> **Selected excerpt**:
==================================================

[XTalk] Re: Proof

  Bob Schacht
    Thanks to Mike and David for this interesting thread. I d like to jump in at a few points: ... There are several types of logical entities here that need to be
    Message 1 of 104 , Sep 1, 2002
      Thanks to Mike and David for this interesting thread. I'd like to jump in
      at a few points:

      At 11:48 PM 9/1/2002 -0400, David C. Hindley wrote:
      > >>I'm afraid you're mixing up two things, Dave. If a contradiction can be
      >found to a hypothesis H, then H is not possible, even if an advocate of H
      >doesn't select that contradictory evidence as part of their data. You're
      >mixing up the universe of available evidence with the sub-universe of
      >evidence selected by an advocate of H. Probability within the latter is of
      >no interest.<<
      >It appears we agree what a possibility is, but with regard to invalidating a
      >hypothesis through the existence of a contradiction, we seem to be talking
      >past one another. When I say that a critic selects a subset of the total
      >data available to them, I am not suggesting it makes a difference on the
      >validity. I am saying that a critic would not intentionally create a
      >hypothesis that had an invalid premise intentionally, but perhaps could do
      >so if s/he did not recognize that a contradiction existed in the data they
      >did not select. Then another critic might say "Ahah! This evidence, which
      >you did not see the significance of, is indeed significant, and invalidates
      >one of your key premises."

      There are several types of logical entities here that need to be kept
      straight, and you name two of them: "data" and "premises."
      Premises often come in the form of (often untestable) assertions, about
      which there can be disagreement based on theology, philosophy, or
      epistemology. For example, I can maintain that human behavior is subject to
      certain laws, basing that premise on an epistemological belief rather than
      knowledge of any specific laws, and you can claim that my premise is
      nonsense. You might challenge me to name such a law (a favorite tactic in
      such debates), whereupon I will either decline to name one (which you will
      interpret as invalidating my premise) or I will name one and you will find
      fault with it. In neither case is my actual premise invalidated-- whether
      or not such laws exist is an entirely different question than my ability to
      articulate accurately any such law.

      The "rules of evidence" cited by Hoover in The Five Gospels are a good
      illustration of how confusing this issue can become, because some of their
      "rules of evidence" are empirical generalizations, while others are
      premises that are based on certain theories of human existence that are not
      directly testable.

      > >>You seem to be trading on an ambiguity in the word 'select'. So that we
      >can be clear about this, let's define the universe of "immediately
      >available" evidence as that which has so far been unearthed and publicized.

==================================================

Stored entries
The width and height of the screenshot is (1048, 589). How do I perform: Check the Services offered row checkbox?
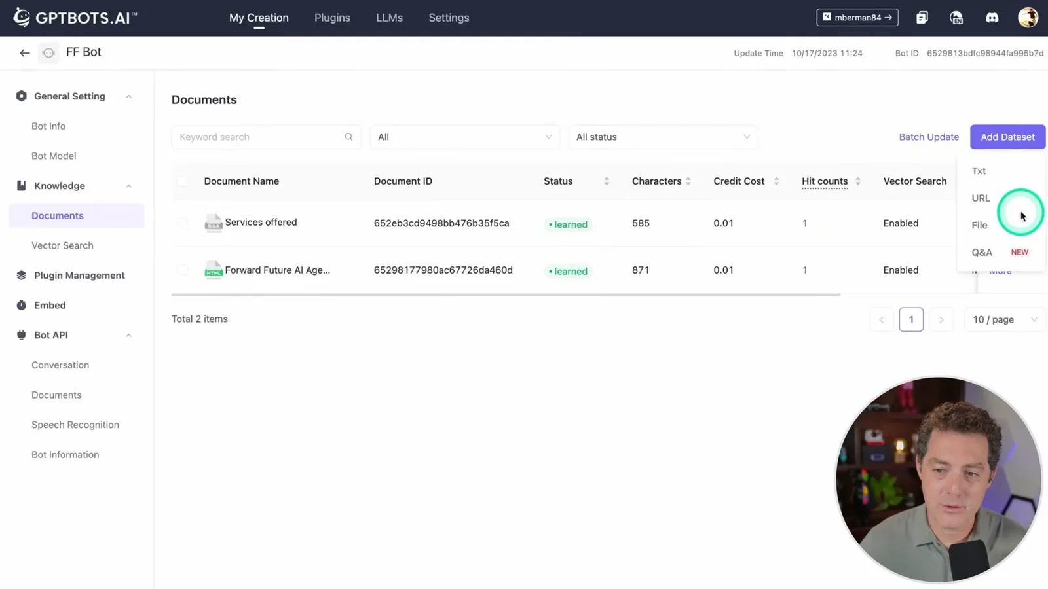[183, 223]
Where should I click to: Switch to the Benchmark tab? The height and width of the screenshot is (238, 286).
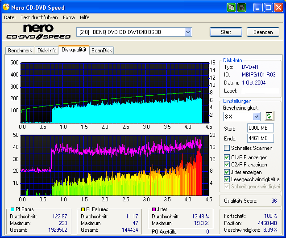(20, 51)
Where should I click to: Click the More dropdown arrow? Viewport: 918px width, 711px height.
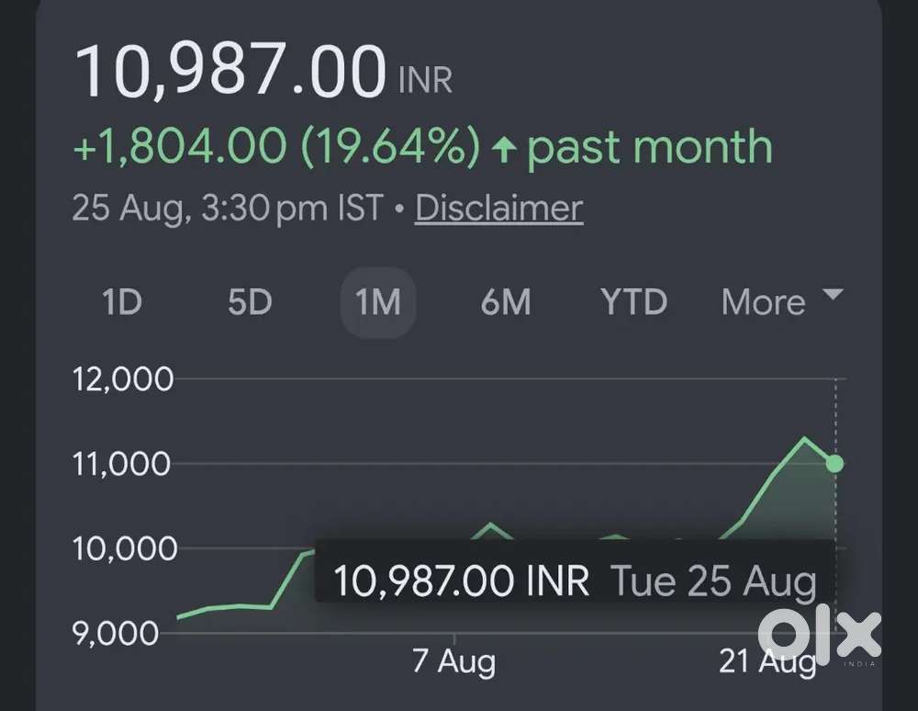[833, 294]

==================================================

> **The tasks**:
**1)** Reproduce word for word the stretch of the forum post on proof from "Premises often come" through "any such law.".
**2)** In the forum post on proof, which two types of logical entities does the writer say David names?

> **Full solutions**:
**1)**
Premises often come in the form of (often untestable) assertions, about
      which there can be disagreement based on theology, philosophy, or
      epistemology. For example, I can maintain that human behavior is subject to
      certain laws, basing that premise on an epistemological belief rather than
      knowledge of any specific laws, and you can claim that my premise is
      nonsense. You might challenge me to name such a law (a favorite tactic in
      such debates), whereupon I will either decline to name one (which you will
      interpret as invalidating my premise) or I will name one and you will find
      fault with it. In neither case is my actual premise invalidated-- whether
      or not such laws exist is an entirely different question than my ability to
      articulate accurately any such law.

**2)** "Data" and "premises."